WHAT YOU ARE ASKED TO DO: Reproduce the listing from the line containing "Open the spending-limit tag" through the line containing "Action: point(784,92)", including both of those lines, and leave out the pictures.

PROVIDED RECORDS:
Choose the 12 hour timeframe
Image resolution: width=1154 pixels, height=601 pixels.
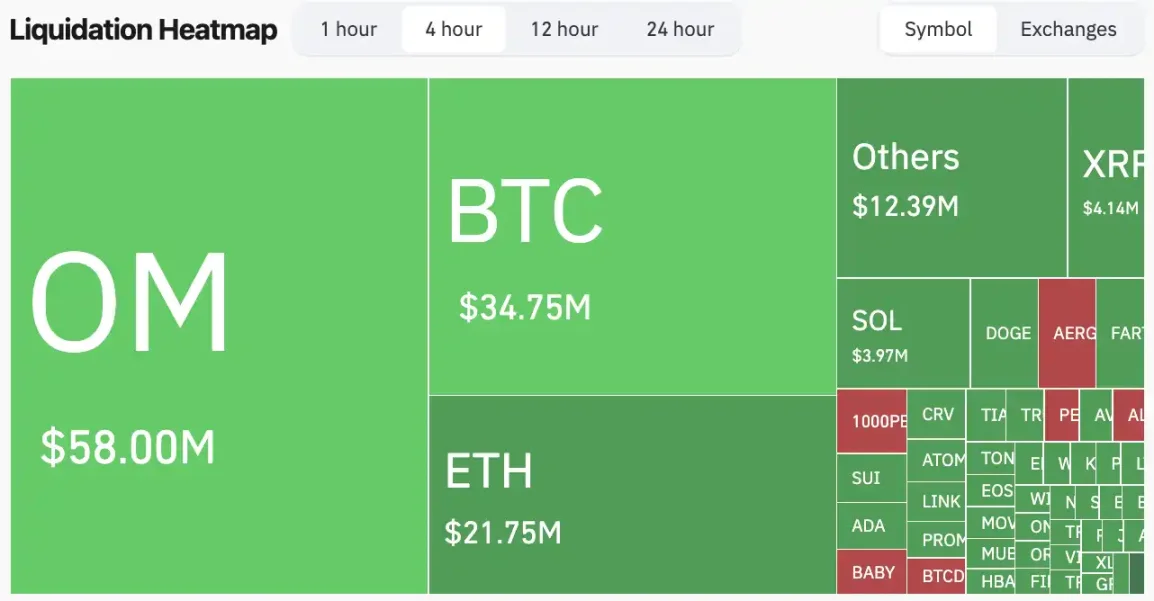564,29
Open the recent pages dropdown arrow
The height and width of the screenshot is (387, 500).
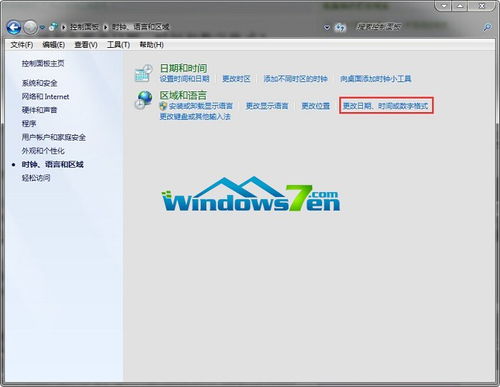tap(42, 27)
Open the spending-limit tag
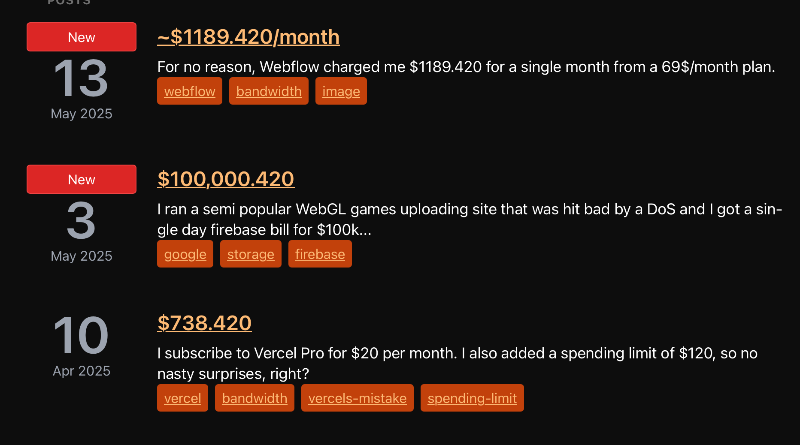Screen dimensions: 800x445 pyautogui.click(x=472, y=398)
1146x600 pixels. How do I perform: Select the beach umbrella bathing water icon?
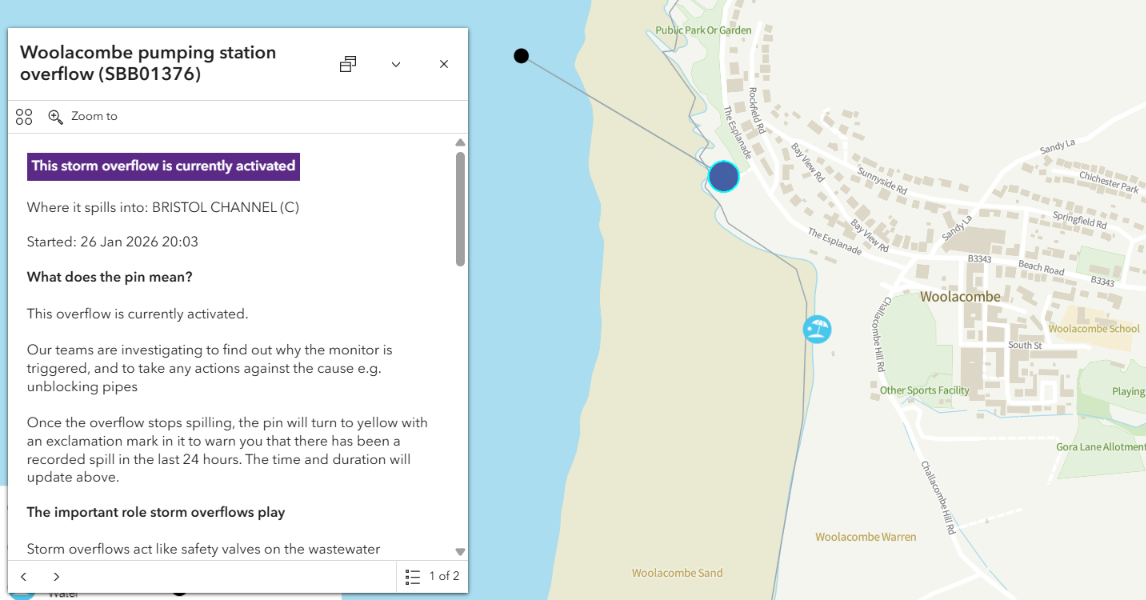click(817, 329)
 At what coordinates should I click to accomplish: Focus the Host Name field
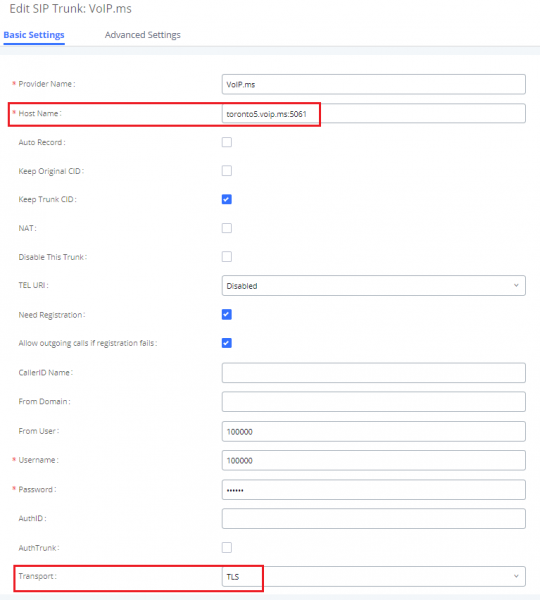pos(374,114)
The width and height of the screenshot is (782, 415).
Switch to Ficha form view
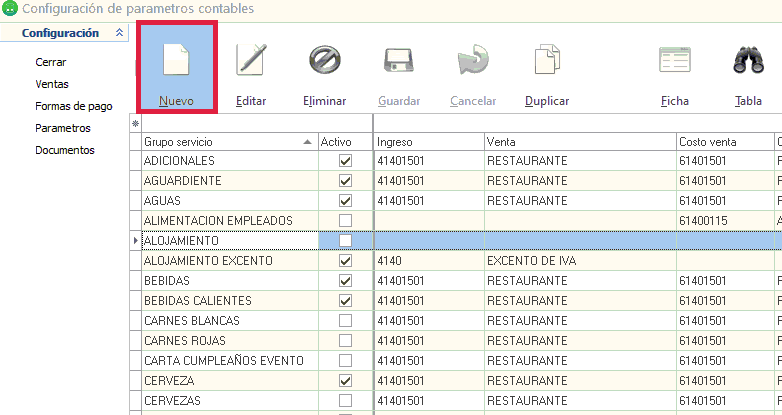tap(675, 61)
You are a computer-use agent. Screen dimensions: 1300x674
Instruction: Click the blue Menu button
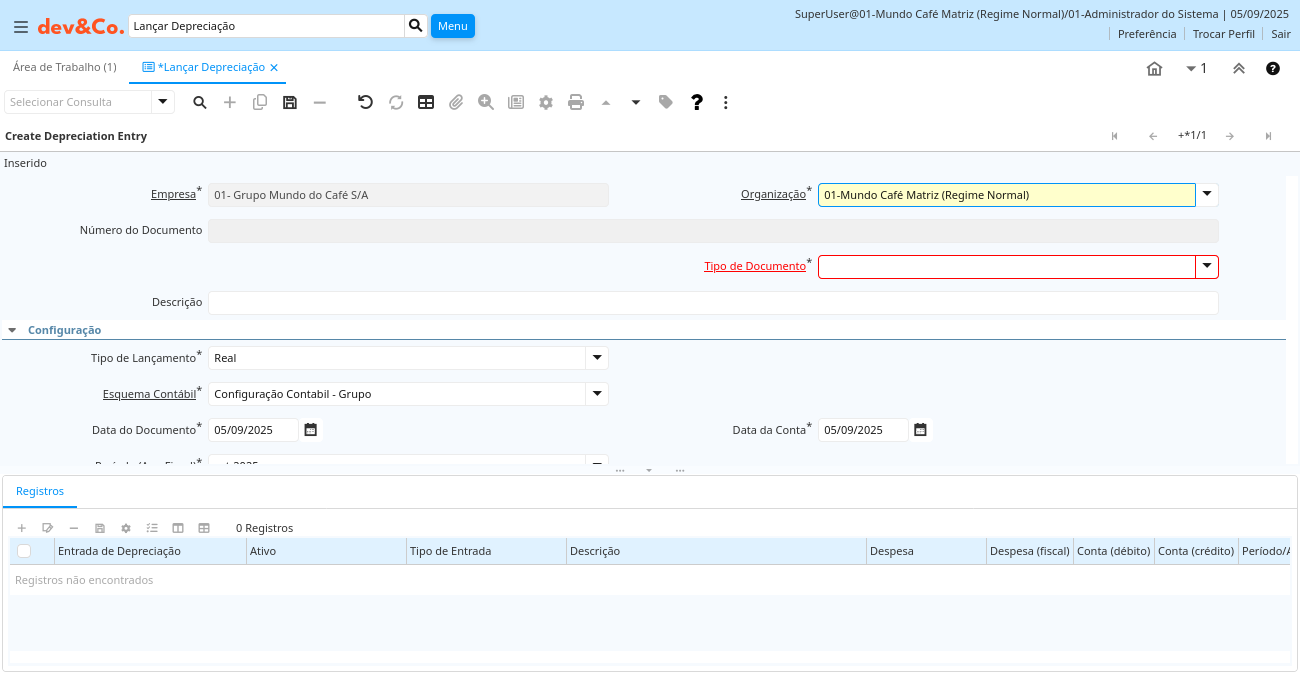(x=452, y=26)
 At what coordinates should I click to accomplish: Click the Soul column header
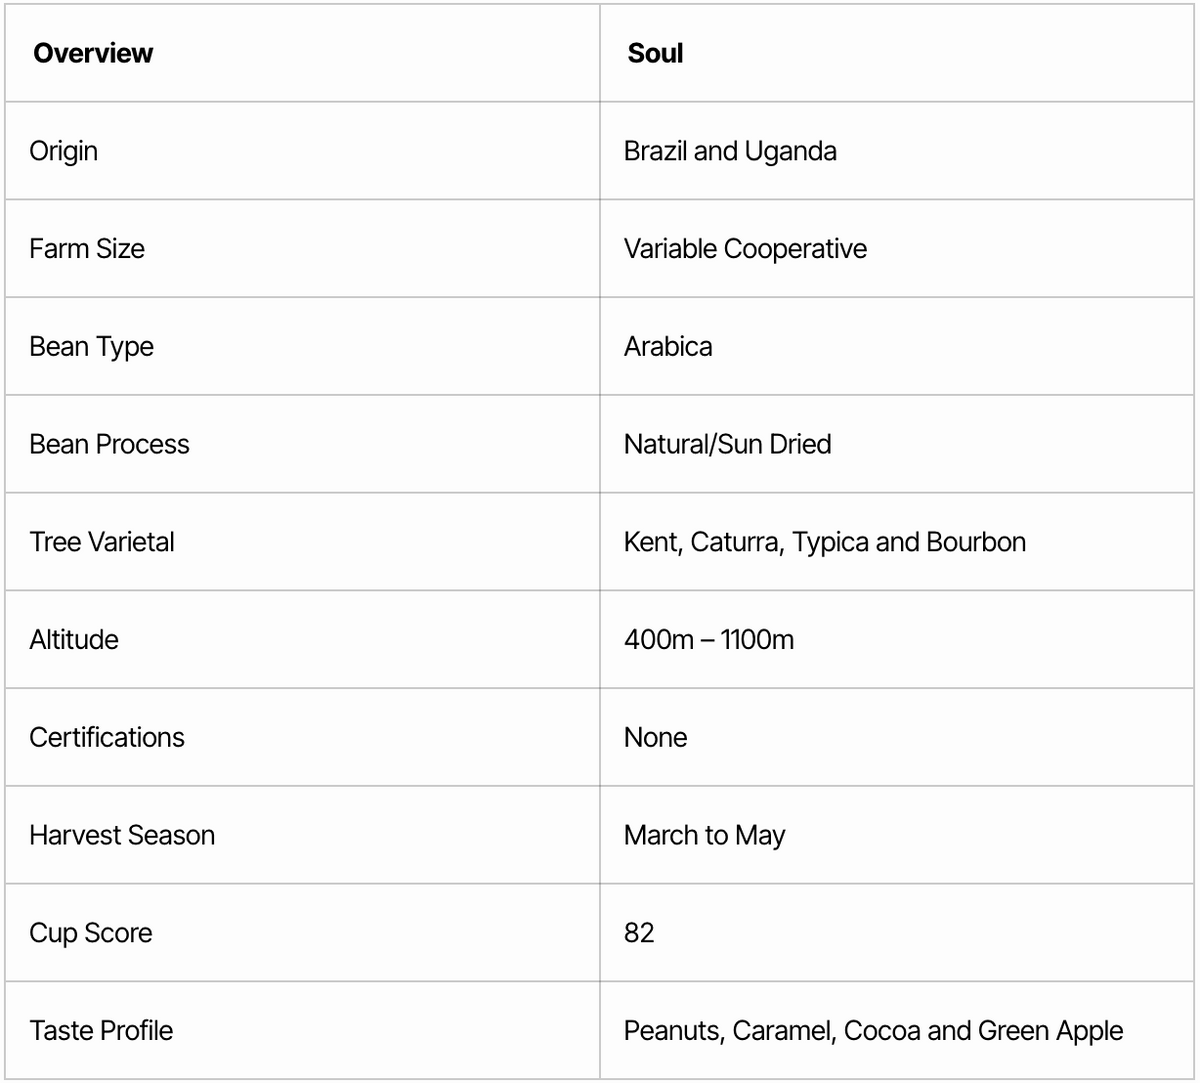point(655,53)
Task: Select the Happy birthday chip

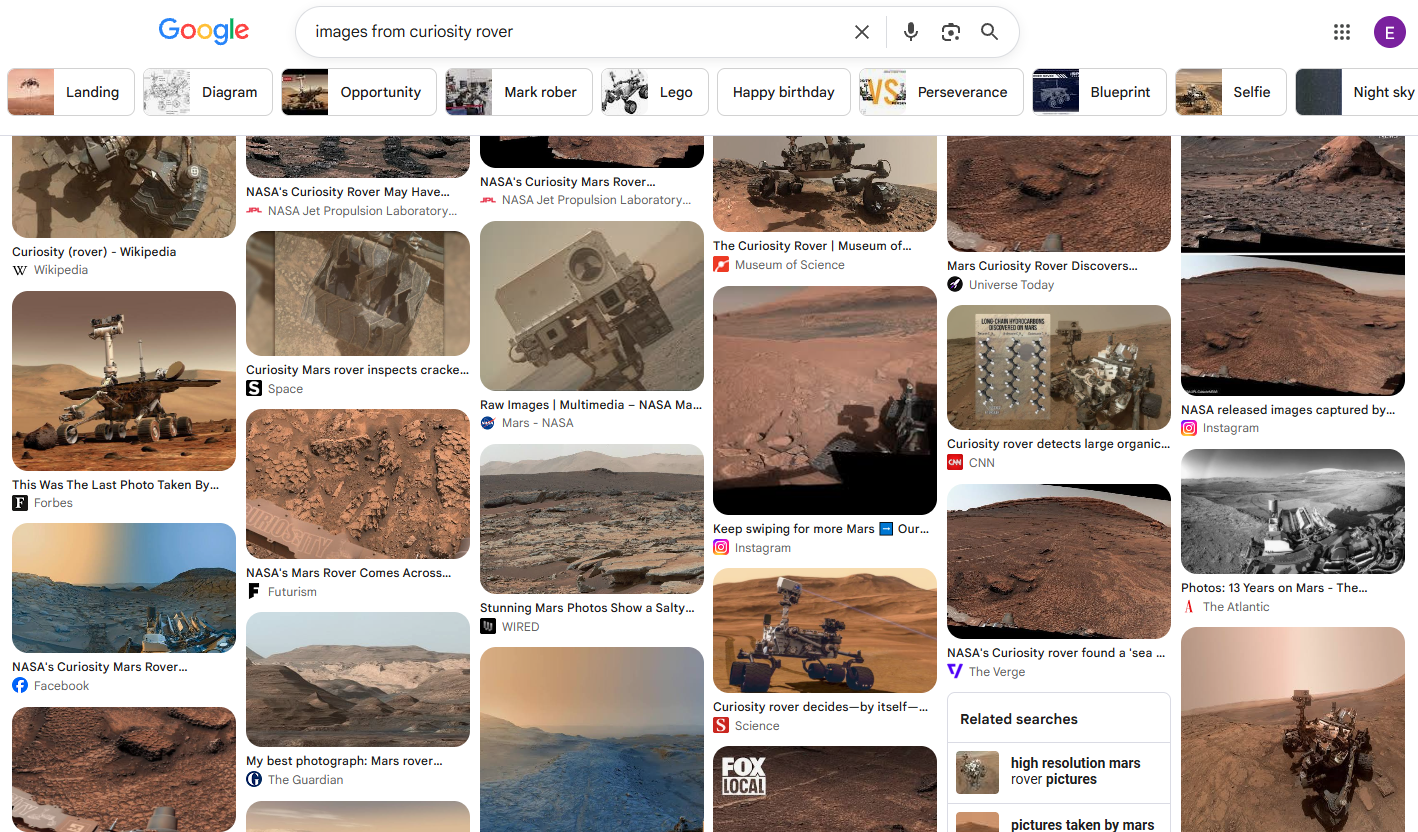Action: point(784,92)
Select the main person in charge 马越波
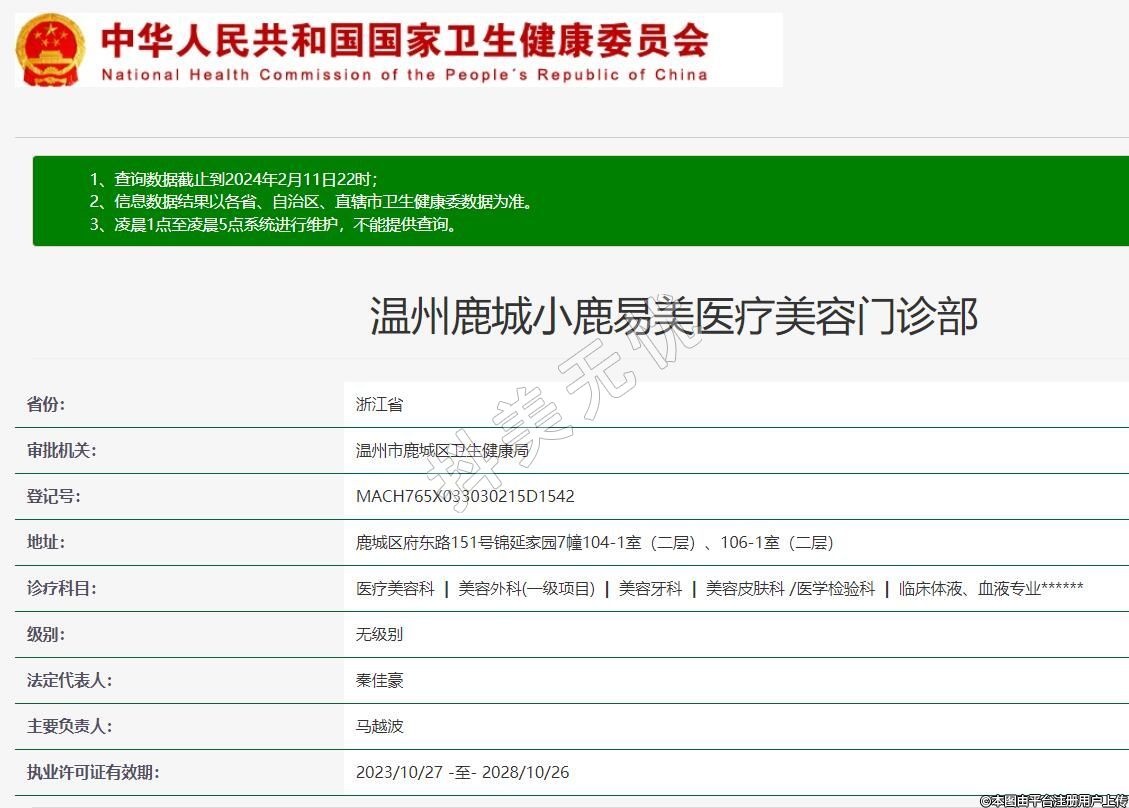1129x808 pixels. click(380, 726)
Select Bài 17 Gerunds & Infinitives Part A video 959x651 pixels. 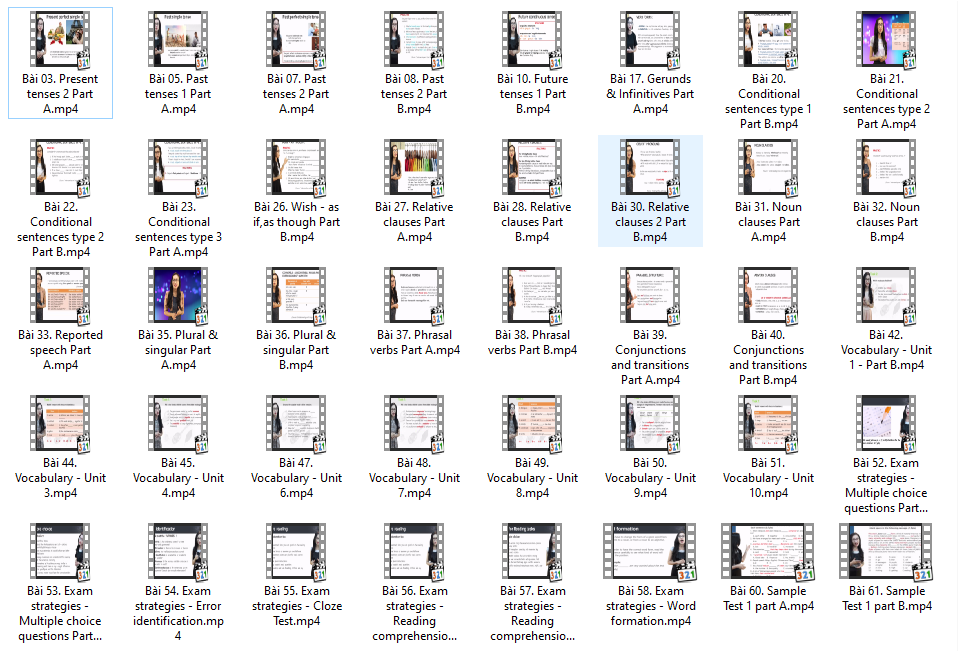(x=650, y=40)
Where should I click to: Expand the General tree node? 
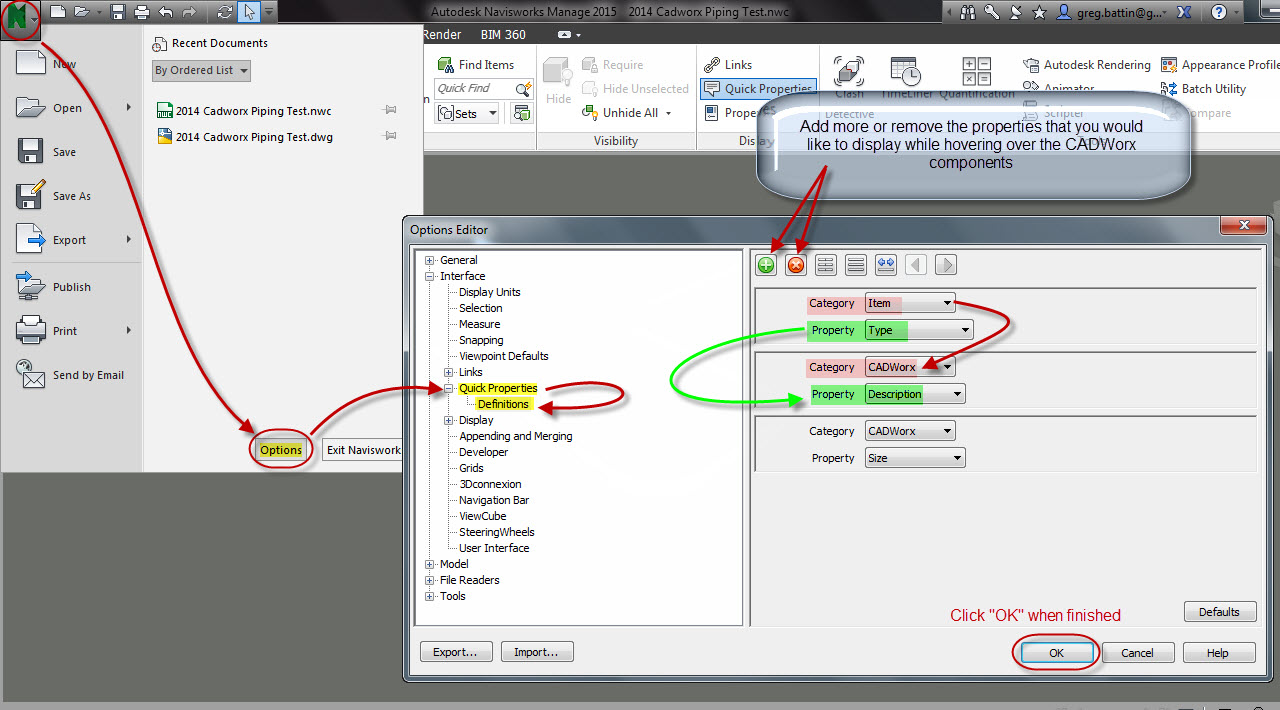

COMPLETED TASK:
Open the spending-limit tag
Screen dimensions: 800x445 pyautogui.click(x=472, y=398)
1146x600 pixels. How do I perform: Select the beach umbrella bathing water icon?
click(817, 329)
 At what coordinates should I click to accomplish: Focus the Host Name field
pos(374,114)
The width and height of the screenshot is (782, 415).
Switch to Ficha form view
tap(675, 61)
You are a computer-use agent. Screen dimensions: 1300x674
Instruction: Click the blue Menu button
(x=452, y=26)
 At what coordinates should I click to accomplish: Click the Soul column header
point(655,53)
Task: Select the Happy birthday chip

Action: point(784,92)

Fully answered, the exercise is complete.